Canada’s health system is feeling strained as COVID-19 cases continue to rise in the country. Many Immigrant Medical Graduates (IMG) who are ready to help feel pushed to the sidelines in times of need. Medical licenses of foreign nationals aren’t valid in Canada.

“When you fill out the application for becoming a permanent resident, immigrants clearly state that they’re doctors and medical professionals,” said Maria Andrelita Austria, Consul General at the Philippines Consulate.

“But when they get here, it’s really frustrating to find out that they’re unable to practice.”

Raul Valles, an accomplished doctor in the Philippines, moved to Canada with his family ten years ago.

“I have three degrees – medical technology, an ear, nose and throat (ENT) specialist and a nurse,” Valles told OMNI.

“I got my medical licenses from the Philippines and California.”

Valles started working at an orphanage, was a caregiver in a senior care facility, and even cleaned salmon in a fish processing plant, to make ends meet. He is just one of the many internationally trained medical professionals who dream of becoming a doctor in Canada.

Roxanne Cecilia is another immigrant who works as clinic laboratory manager. She used to be in occupational medicine and was a general practitioner for eight years in the Philippines. She hopes that the government will recognize her international credentials.

“We are all in this together,” Cecilia said.

“If they need more manpower to fight Covid-19, they should look into doctors in the Philippines who are underutilized. Better that they try to consider our skills, knowledge. If you’re a Filipino, you’re good at dealing with patient care.”

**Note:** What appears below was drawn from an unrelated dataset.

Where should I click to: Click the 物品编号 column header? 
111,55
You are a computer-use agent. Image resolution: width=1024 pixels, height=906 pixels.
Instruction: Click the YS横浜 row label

The Philippine consulate penned a letter to the ministry of health in August expressing the willingness of licensed Filipino medical professionals to help during the pandemic. The College of Physicians and Surgeons of British Columbia is considering a move that could allow more foreign-trained physicians to work. Internationally trained medical professionals may practice as “associate physicians” under the supervision of licensed Canadian doctors.

Valles may have given up on his dream to be a doctor again. But his support will never cease for fellow doctors here in Canada who are fighting for their dream.

“If you have the chance to go back to your profession, go for it,” Valles said.

“It is truly rewarding.”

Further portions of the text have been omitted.